> _TASK GOAL_: Can you put everything from the start of the listing down to the line containing "click(888, 646)" into a JSON list of strings, one string per line, with blank lines left out?

*** THE RECORDS

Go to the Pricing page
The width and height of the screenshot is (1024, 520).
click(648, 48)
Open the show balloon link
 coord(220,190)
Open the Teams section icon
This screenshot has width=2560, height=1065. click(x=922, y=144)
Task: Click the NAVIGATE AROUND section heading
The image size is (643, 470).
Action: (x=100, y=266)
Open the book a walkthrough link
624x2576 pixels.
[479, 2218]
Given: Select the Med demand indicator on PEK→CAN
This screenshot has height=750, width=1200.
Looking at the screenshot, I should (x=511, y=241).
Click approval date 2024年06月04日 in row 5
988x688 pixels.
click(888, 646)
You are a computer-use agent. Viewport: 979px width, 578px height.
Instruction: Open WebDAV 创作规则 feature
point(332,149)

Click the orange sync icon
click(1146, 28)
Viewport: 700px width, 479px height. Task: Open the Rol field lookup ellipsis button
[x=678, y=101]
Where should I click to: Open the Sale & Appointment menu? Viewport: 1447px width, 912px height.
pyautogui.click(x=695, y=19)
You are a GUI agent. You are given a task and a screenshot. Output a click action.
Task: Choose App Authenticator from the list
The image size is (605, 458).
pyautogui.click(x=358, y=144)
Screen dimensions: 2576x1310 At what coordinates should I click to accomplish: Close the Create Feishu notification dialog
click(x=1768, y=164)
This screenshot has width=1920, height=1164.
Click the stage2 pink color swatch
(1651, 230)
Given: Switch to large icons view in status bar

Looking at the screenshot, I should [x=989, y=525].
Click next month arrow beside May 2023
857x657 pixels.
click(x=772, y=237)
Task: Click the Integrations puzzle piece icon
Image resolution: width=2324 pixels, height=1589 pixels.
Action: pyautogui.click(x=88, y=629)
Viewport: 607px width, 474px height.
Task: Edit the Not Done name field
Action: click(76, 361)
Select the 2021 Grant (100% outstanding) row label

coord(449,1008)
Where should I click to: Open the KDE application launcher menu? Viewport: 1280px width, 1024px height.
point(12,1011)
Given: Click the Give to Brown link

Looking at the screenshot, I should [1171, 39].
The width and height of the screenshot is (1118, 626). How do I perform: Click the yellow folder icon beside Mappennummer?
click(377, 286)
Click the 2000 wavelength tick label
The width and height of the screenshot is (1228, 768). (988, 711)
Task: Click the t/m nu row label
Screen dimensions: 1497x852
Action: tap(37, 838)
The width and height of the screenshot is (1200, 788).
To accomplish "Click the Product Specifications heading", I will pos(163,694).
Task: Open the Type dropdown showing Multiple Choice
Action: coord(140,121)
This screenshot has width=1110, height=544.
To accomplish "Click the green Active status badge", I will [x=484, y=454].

******

> _THE RESPONSE_:
[
  "Go to the Pricing page",
  "The width and height of the screenshot is (1024, 520).",
  "click(648, 48)",
  "Open the show balloon link",
  " coord(220,190)",
  "Open the Teams section icon",
  "This screenshot has width=2560, height=1065. click(x=922, y=144)",
  "Task: Click the NAVIGATE AROUND section heading",
  "The image size is (643, 470).",
  "Action: (x=100, y=266)",
  "Open the book a walkthrough link",
  "624x2576 pixels.",
  "[479, 2218]",
  "Given: Select the Med demand indicator on PEK→CAN",
  "This screenshot has height=750, width=1200.",
  "Looking at the screenshot, I should (x=511, y=241).",
  "Click approval date 2024年06月04日 in row 5",
  "988x688 pixels.",
  "click(888, 646)"
]